We treat the number of training steps as the neural model's "age". A language model that generates fluent text at 500 steps, which typically emerges around 5,000 steps, should be rewarded for its accelerated learning. Conversely, if the language production quality in the student remains the same at 50,000 steps, it should be penalized.
Learning curves of word acquisition for different models. The TnD approach accelerates word learning compared to other baselines, highlighting the importance of both trials and demonstrations in the learning process.
Key Findings
Corrective Feedback Accelerates Neural Word Acquisition
Our experiments reveal that the TnD learning framework significantly accelerates word acquisition in training, outperforming other baselines. This acceleration is attributed to the critical roles of both trials and demonstrations in the learning process. With only teacher demonstrations, the student model acquires words faster than with the plain CLM baseline alone, though not as rapidly as when active trials are incorporated in the TnD framework.

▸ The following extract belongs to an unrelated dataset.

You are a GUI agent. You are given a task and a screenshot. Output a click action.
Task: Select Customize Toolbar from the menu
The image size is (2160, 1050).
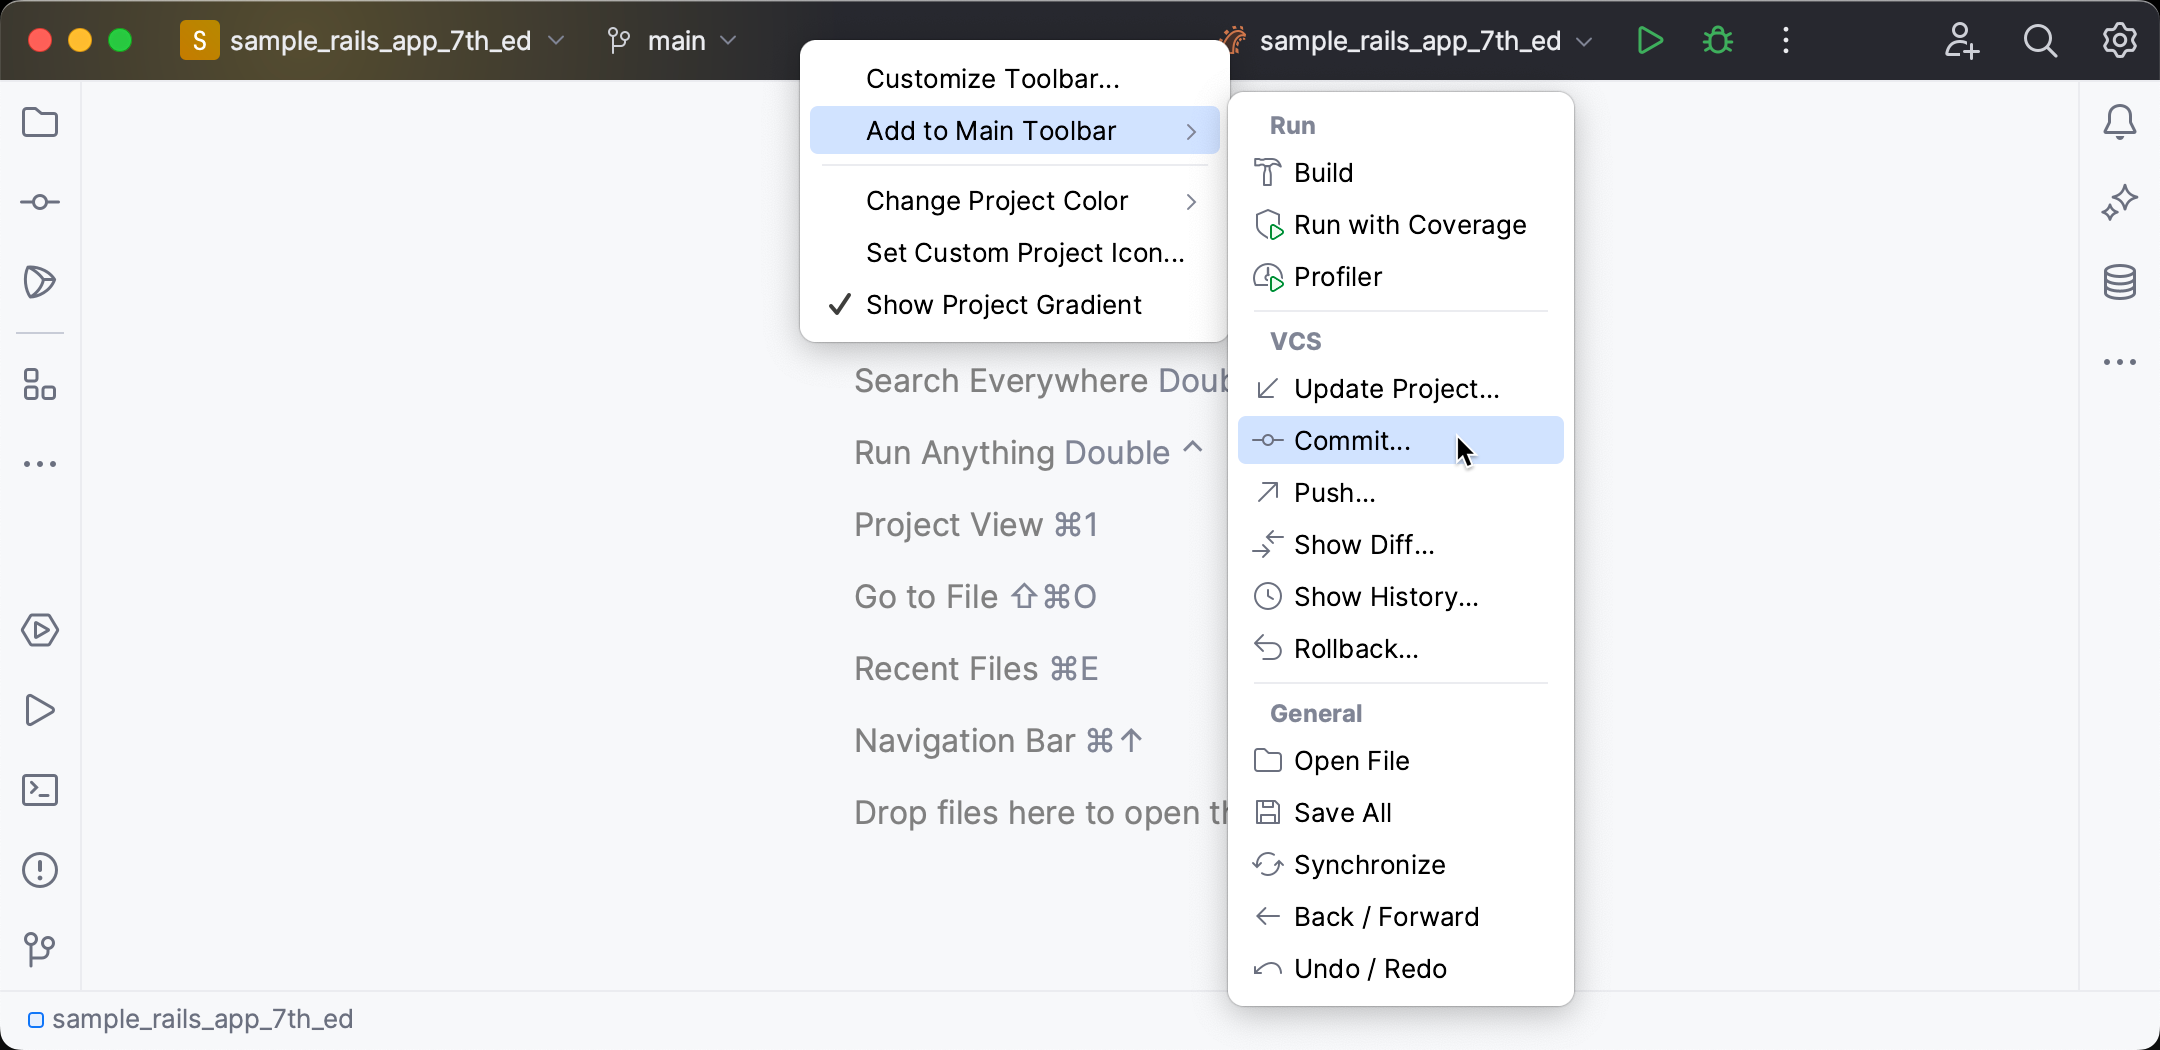[x=993, y=77]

Growth of effective vocabulary size over training steps. The TnD model picks up a larger effective vocabulary much faster than other approaches.
Corrective Feedback Helps Knowledge Distillation for Smaller Student Models
We investigated whether our approach could distill linguistic knowledge to smaller student models. We found that such efficient language learning can still be observed, even when the setting is translated to smaller models. Each TnD model outperforms the CLM baseline of the same size and even surpasses CLM baselines of large capacity in early steps.
TnD accelerates word acquisition for smaller student models. Each smaller TnD model outperforms its CLM counterpart of the same size.
Teacher's Word Preferences in Demonstrations Affect Students
Our findings indicate that the teacher model's word choices significantly influence the efficiency of word acquisition by the student model. The absence of words from teacher demonstrations leads to slower learning speed for student models, as evidenced by a higher neural age of acquisition (nAoA), although the student models are ultimately able to learn these words from the corpus and their trials.
Practice Makes Perfect in Trials
We observe that the learning curves for certain words exhibit a pronounced correlation with the frequency of these words in trials. Our analysis reveals that the cumulative frequency of words encountered in trials plays a significant role in the acquisition of functional words and predicates. However, this significant contribution does not extend to nouns, indicating a potential impact of active trials on different parts of speech within the learning process.
The relationship between word frequency in trials and learning curves for selected words. There's a strong correlation between how often certain words appear in trials and how quickly they are learned.
Conclusion
This research introduces a trial-and-demonstration (TnD) learning framework to examine the effectiveness of corrective feedback in neural word acquisition through systematically controlled experiments, assessing how the interplay between student trials and teacher demonstrations contributes to learning efficiency in neural language models.
We find that (1) TnD learning accelerates neural word acquisition across student models of different sizes; (2) the teacher's choices of words influence students' word-specific learning efficiency; and (3) a practice-makes-perfect effect is evident by a strong correlation between the frequency of words in trials and their respective learning curves. Our findings confirm the crucial role of interaction in efficient word learning with language models.